We Want to Offer Transplantation Equitably to All Patients in the US — Duke University School of Medicine Professor of Surgery

(US & Canada) Dr. Stuart Knechtle, Professor of Surgery at Duke University School of Medicine, speaks with Dr. Anthony Cristillo, Digital Health Partner at Guidehouse, in a video interview about the meaning of data-driven culture in the field of transplantation, the possibilities unlocked by data interoperability, and addressing the challenges associated with disparate data sources.

According to Knechtle, the field of transplantation is deeply rooted in a data-driven culture. Among medical specialties, it stands out as one that regularly relies on detailed outcome and quality data, which is publicly reported and accessible through the Scientific Registry of Transplant Recipients (SRTR). This national database has been instrumental in driving quality improvements and setting standards of care, benefiting both the transplant community and patients. Knechtle notes that this transparency and focus on data are ingrained in the field, setting a benchmark for accountability and continuous improvement.

Speaking about the urgent need to improve data quality and interoperability within transplantation Knechtle says that the industry is on the cusp of a transformation where data can be leveraged to significantly benefit patients and caregivers. He explains that, while a vast amount of patient information is available at transplant centers and national databases, the current landscape often involves individual decision-making for each organ offer and recipient. Knechtle suggests that standardizing practices and performance metrics for surgeons and transplant centers, particularly around organ acceptance, could create a more equitable system.

Further, Knechtle points out that addressing equity issues in transplantation is critical to ensuring all patients in the U.S. have equal access to these life-saving procedures. To achieve this, Knechtle emphasizes the importance of integrating donor information from sources like the United Network for Organ Sharing (UNOS) with data from transplant centers. This integration would allow for a comprehensive view of outcomes and could help centers refine their acceptance criteria. For instance, if an organ rejected by one center, such as Duke, is successfully transplanted elsewhere, this data could provide valuable insights, enabling centers to adjust their practices and avoid missing opportunities to match patients with available organs.

Sharing his thoughts on the complexities of integrating disparate data in transplant care, Knechtle points out the need for more extensive data collection to address equity challenges. He notes that current data collection often begins at the time of a patient’s listing, missing crucial information from earlier stages such as referral and evaluation. To better understand disparities in patient referrals, it is essential to gather data on which patients are referred, which are not, and the factors influencing these decisions.

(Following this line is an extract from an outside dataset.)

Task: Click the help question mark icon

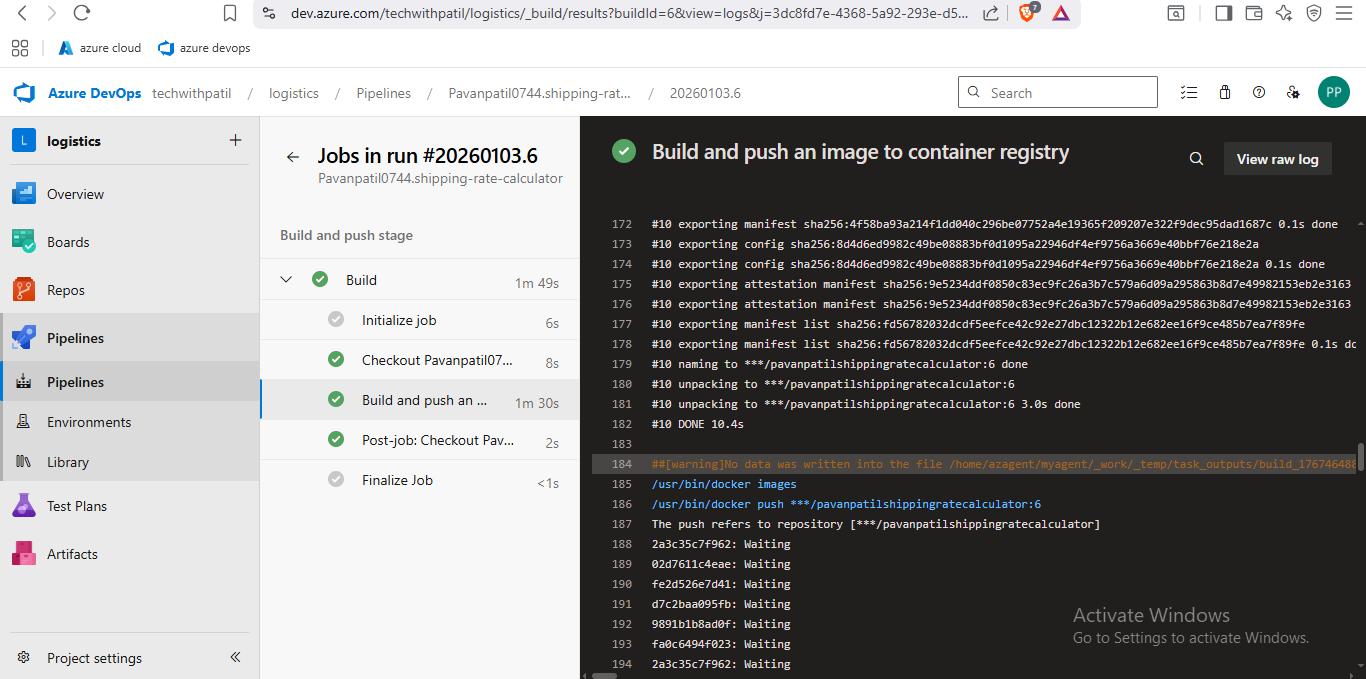Action: coord(1259,93)
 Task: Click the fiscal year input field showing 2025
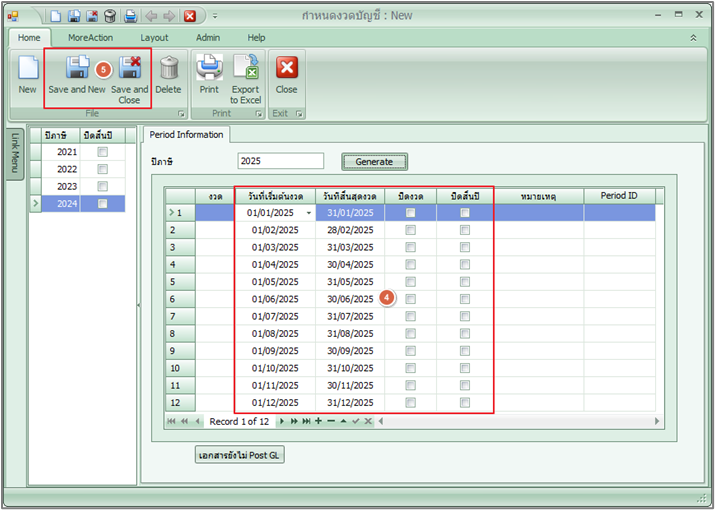(x=281, y=161)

The evaluation process, which can vary between transplant centers, also requires careful monitoring to provide deeper insights. Knechtle highlights the importance of tracking patients through their evaluation stages to determine when they advance, meet criteria, or exit the process. This approach would offer detailed data on the duration of evaluations across different centers and reveal patterns in referral practices among various demographic groups.

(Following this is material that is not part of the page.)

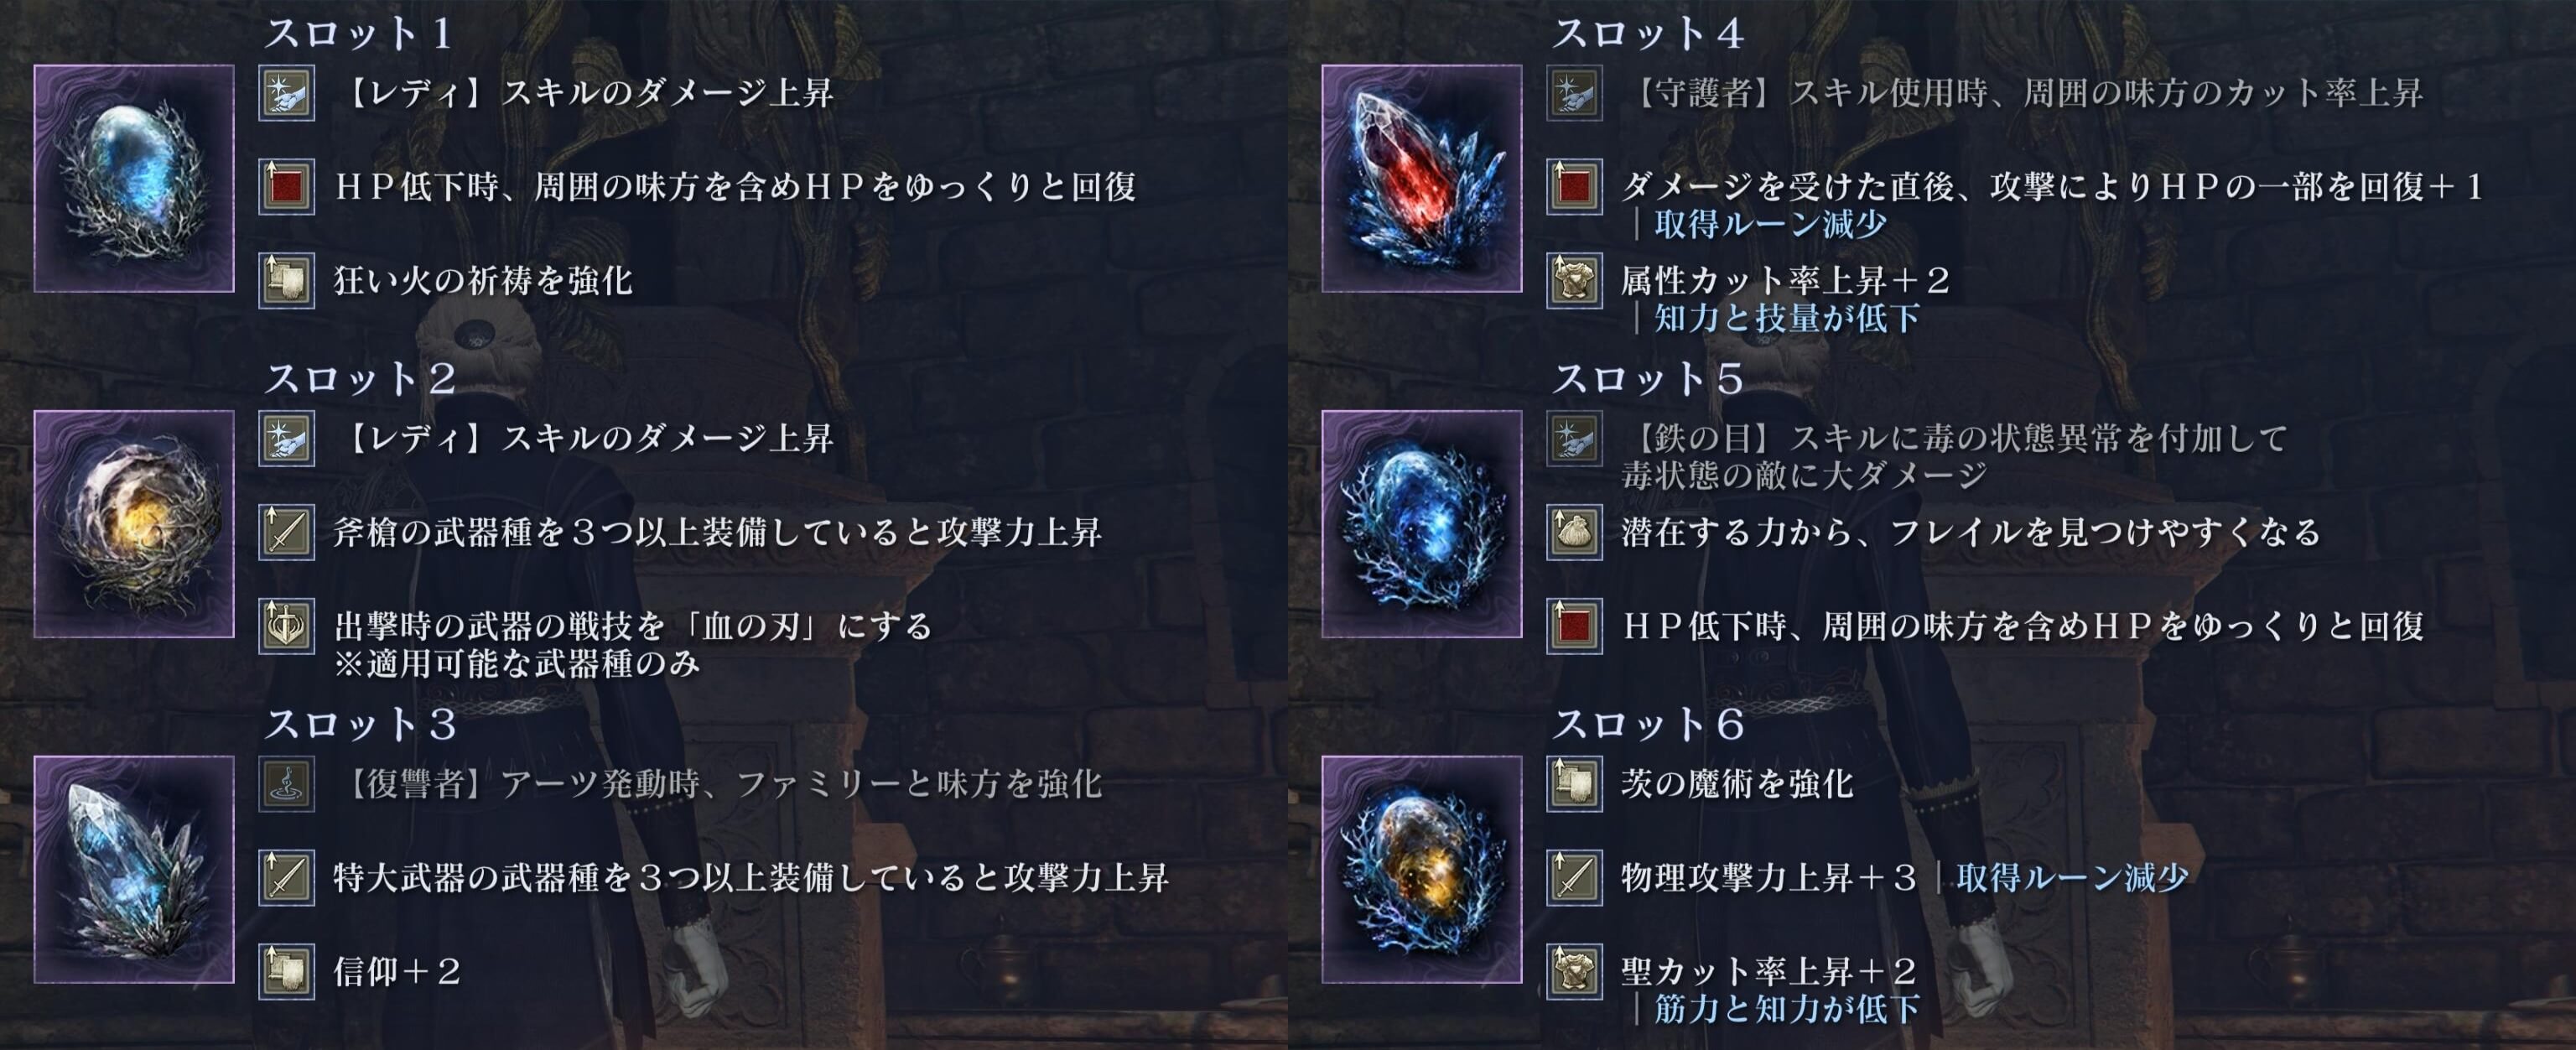Click the 信仰+2 effect text
The width and height of the screenshot is (2576, 1050).
point(397,971)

Expanding data collection to cover these earlier steps would address key equity questions currently being explored. Knechtle also emphasizes the need for platforms that integrate financial factors, such as changes in a patient’s insurance, to allow for more effective real-time management. He advocates for systems that not only track patients throughout the transplant journey but also provide accessible and useful information for patients, enhancing long-term data accessibility and improving patient outcomes.

When asked about the complex challenges of managing disparate data, especially when it involves sensitive patient and healthcare information, Knechtle says that ensuring data security and privacy is a priority, necessitating adherence to national data security guidelines, such as FISMA (Federal Information Security Management Act). He suggests that achieving a moderate level of FISMA compliance is required to safeguard patient confidentiality and maintain the integrity of healthcare data.

Stuart J. Knechtle, M.D. is the William R. Kenan, Jr. Professor of Surgery at Duke University School of Medicine and serves as Executive Director of the Duke Transplant Center.  He graduated from Princeton University with honors in biochemistry and attended Weill Cornell University School of Medicine for his medical degree.  He trained in general surgery at Duke under Dr. David Sabiston, and in transplant surgery at the University of Wisconsin under Dr. Folkert Belzer.  He was the inaugural Ray D. Owen Professor of Surgery at the University of Wisconsin and Chief of Liver Transplant.  He subsequently moved to Emory University, serving as Transplant Division Chief and Chief of Transplant at Children’s Healthcare of Atlanta. He returned to Duke in 2015, and his research, NIH-funded for over 30 years, studies B cell immunity in transplantation. He is co-editor of Kidney Transplantation: Principles and Practice, and serves on the editorial boards of Annals of Surgery, Frontiers in Transplantation, and as Co-Editor-in-Chief of Transplantation Reviews.

CDO Magazine appreciates Stuart Knechtle for sharing his insights with our global community.